Reading people/situations:
I'll ask the players to look over the Read questions before play, and to then roleplay toward the question(s) they want answered before rolling. "I chat and flirt with him for a bit. Okay. Roll. 11. Now, how can I get him to betray his family?" will be off the table. You've got to bring up his family in the roleplayed interaction.
Second, if my MC answer is, "To get him to betray them, you'd have to mind-control him," then they'll have to accept it.
Second part is dead on, but hold up on the first part there. The player can of course ask that! How? I size this guy, up and think to myself "Now, how can I get him to betray his family?"
BUT, your answer as MC also has to fit the fiction. So the PC is sizing this guy up and thinking how he might betray his family, so.. what do you say?
"Well, he look's like somebody who would break if you tortured him."

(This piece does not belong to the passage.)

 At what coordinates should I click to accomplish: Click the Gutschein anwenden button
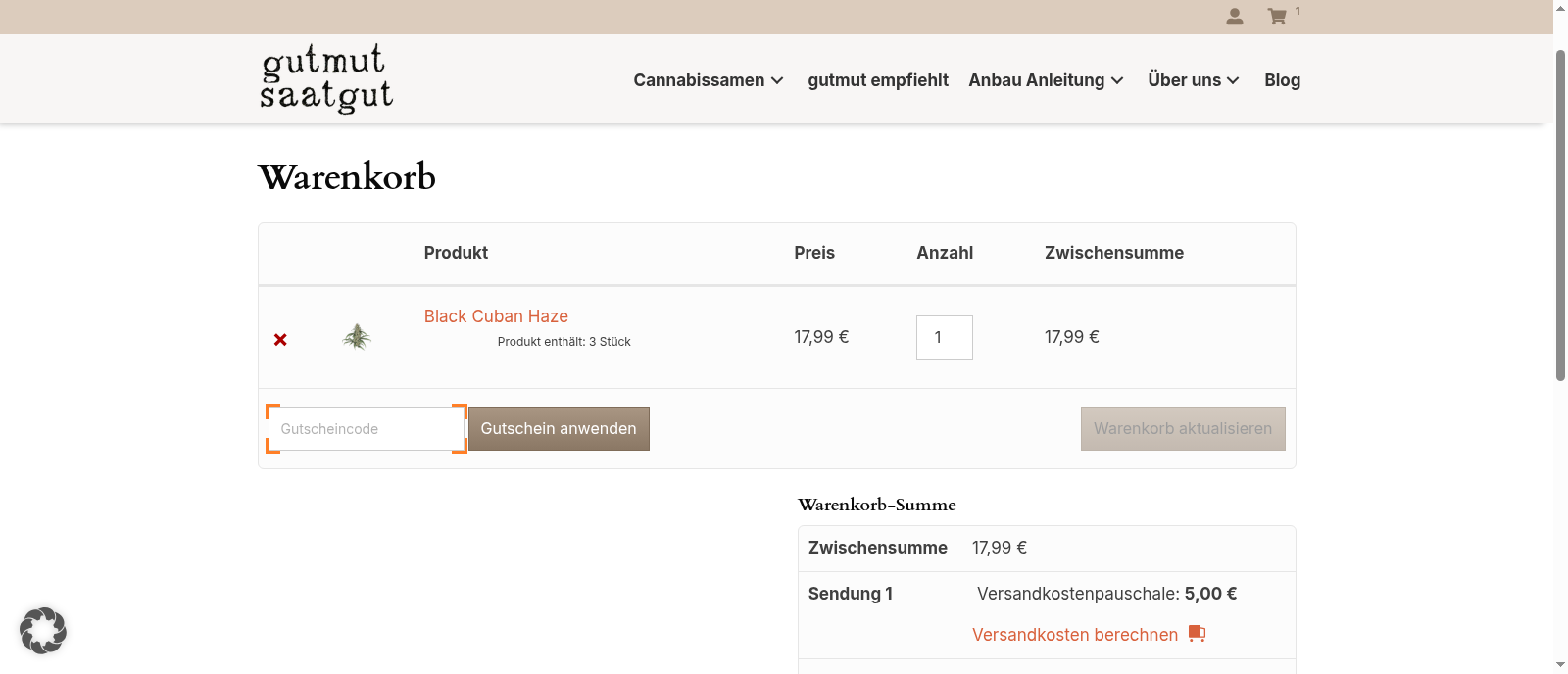pos(558,428)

"This guy has multiple polaroids of his family. Know anybody else with polaroid pictures? No, of course not. Because there was only one polaroid camera, and this guy used it to take pictures of his family. He's the kind of guy who'd rather die than betray what he holds dear."
"The way he's eyefucking you every time you speak? He wouldn't piss in your mouth if your throat was on fire. Betray his family for you? Don't make me laugh."

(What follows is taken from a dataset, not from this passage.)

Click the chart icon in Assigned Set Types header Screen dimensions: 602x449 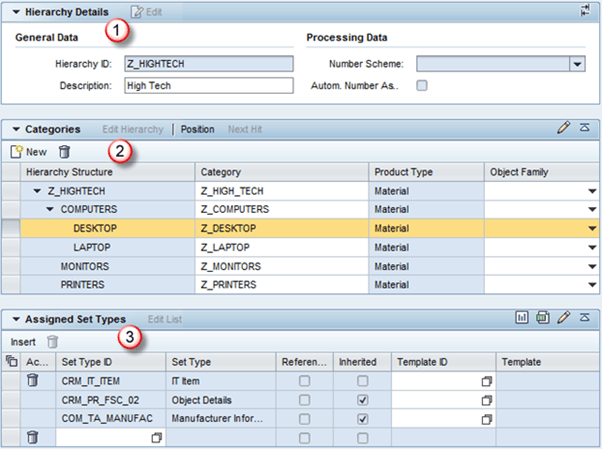tap(521, 318)
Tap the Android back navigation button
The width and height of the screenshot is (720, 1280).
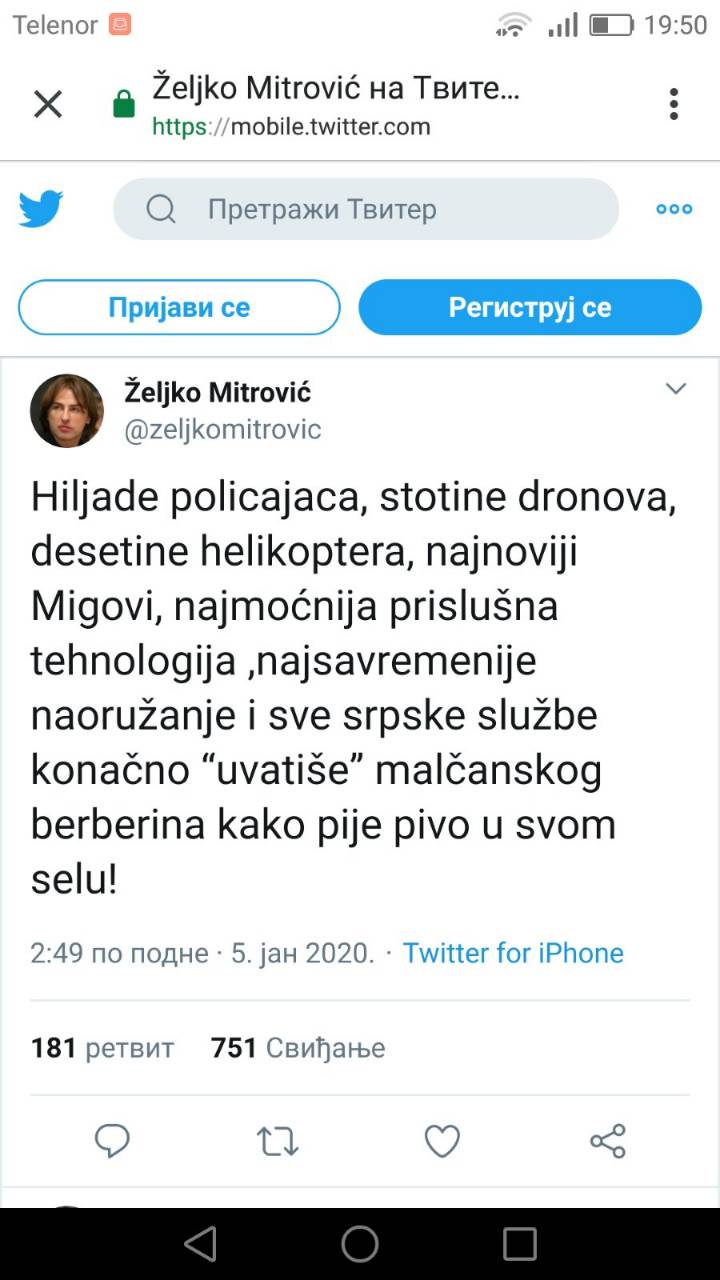pos(200,1243)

All three answers based on what the PC did to do it. And they're all statements about what the PC sees, not what he thinks.
If the PC was looking through this NPC's papers and reads him, then you'd probably give a totally different answer, although the second one (polaroids) wouls also be appropriate. But if they find the NPC's secret accounts ledger, maybe threatening to reveal it would get him to betray his family? But you wouldn't give that answer to the guy reading by looking.
Rolling a 7+ lets you get to ask the question, and you get an honest answer. Doesn't mean you get an answer you like!